Mark Clayton, who has the second-most receiving yards in Dolphins history, and Bob Kuechenberg, a durable guard during Miami’s championship seasons, were among 54 seniors, coaches and contributors named as semifinalists for the Pro Football Hall of Fame’s Class of 2023 on Thursday.
Clayton, who was an eighth-round pick in the 1983 draft that brought the Dolphins Dan Marino, had five seasons of at least 1,000 yards receiving and four where he had at least 10 touchdowns. His 18 receiving scores in 1984 was an NFL record and stood till 1987 when Jerry Rice scored 22 times through the air in only 12 games during that strike-shortened season. Clayton made five Pro Bowls.
Kuechenberg, a six-time Pro Bowl selection who died at 71 in 2019, missed only five games of the 201 the Dolphins played in the regular season during his career, and he started the 1974 Super Bowl against the Minnesota Vikings wearing a cast on an arm he fractured in December of that regular season.
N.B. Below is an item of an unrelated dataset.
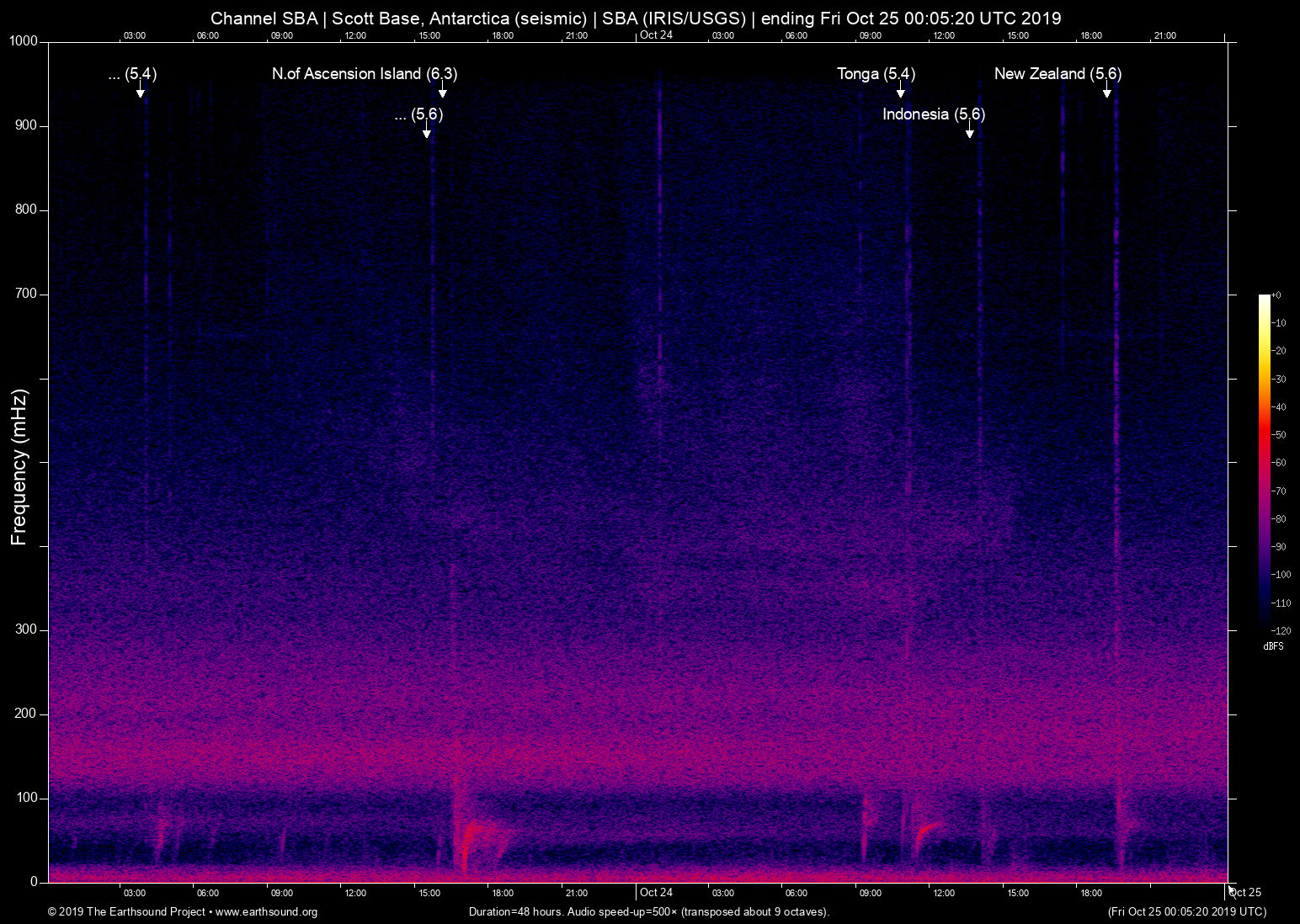
Task: Click the Tonga (5.4) earthquake arrow marker
Action: click(x=900, y=93)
A month later, Kuechenberg and company opened big holes for Larry Csonka in Houston and Miami rolled 24-7 to complete a 32-2 two-year run (a .941 win percentage) with two NFL titles, unmatched in league history for two seasons.
Kuechenberg was an eight-time Hall finalist in regular voting, with his final turn getting turned away on the final cut being in 2009. No other player who has been a finalist as many as eight times has been denied enshrinement in Canton, Ohio.
Among the best-credentialed of the 25 former players are four-time Pro Bowl Cincinnati Bengals quarterback Ken Anderson; do-it-all running back Roger Craig, who scored three touchdowns against the Dolphins in the San Francisco 49ers’ 38-16 win in the 1985 Super Bowl; return specialist Billy “White Shoes” Johnson; and Raiders five-time Pro Bowl CB Lester Hayes.
The remaining list of players are linebackers Randy Gradishar, Maxie Baughan, Clay Matthews Jr., Tommy Nobis and Chuck Howley; wide receivers Otis Taylor, Sterling Sharpe and Stanley Morgan; end LaVern Dilweg; offensive lineman Chris Hinton; two-way player Cecil Isbell; offensive tackles Joe Jacoby, George Kunz and Mike Kenn; defensive linemen Joe Klecko and Jim Marshall and cornerbacks Eddie Meador, Ken Riley and Everson Walls.
Mike Shanahan, who coached the Denver Broncos to consecutive Super Bowl titles in the late 1990s, and Mike Holmgren, who took the Green Bay Packers to their first NFL title in 29 years in 1997, were named as coach/contributor semifinalists, joined by 27 others, including New England Patriots owner Robert Kraft and longtime Raiders CEO Amy Trask.
The remaining list of coaches/contributors: former Oilers/Titans owner K.S. “Bud” Adams Jr.; television executive and producer Roone Arledge; longtime Oilers/Titans scout C.O. Brocato; coach Don Coryell; athletic trainer Otho Davis; former Canton Bulldogs owner Ralph Hay; front-office executives John McVay, Carl Peterson and Frank “Bucko” Kilroy; scout Eddie Kotal; general manager Rich McKay; former Browns/Ravens owner Art Modell, Cowboys founder Clint Murchison Jr.; coach Buddy Parker; coach Dan Reeves; journalist Lee Remmel; Steelers vice president Art Rooney Jr.; coach Marty Schottenheimer; officials Jim Tunney and Jerry Seeman; coach Clark Shaughnessy; Elias Sports Bureau owner Seymour Siwoff; scouts Jack Vainisi and Lloyd Wells and John Wooten.
The respective selection committees will vote to send 12 seniors and 12 coach/contributors to the finalists stage. Those results will be announced July 27.
Each semifinalist played his last game in professional football no later than the 1996 season.
The Seniors Committee will meet Aug. 16 to select up to three seniors for final consideration as members of the Class of 2023. Expansion of the seniors pool for election to the Hall was approved earlier this year for the Classes of 2023, 2024 and 2025.
Coach/Contributor Committee members will meet Aug. 23 to select one coach or contributor for final consideration for the Class of 2023.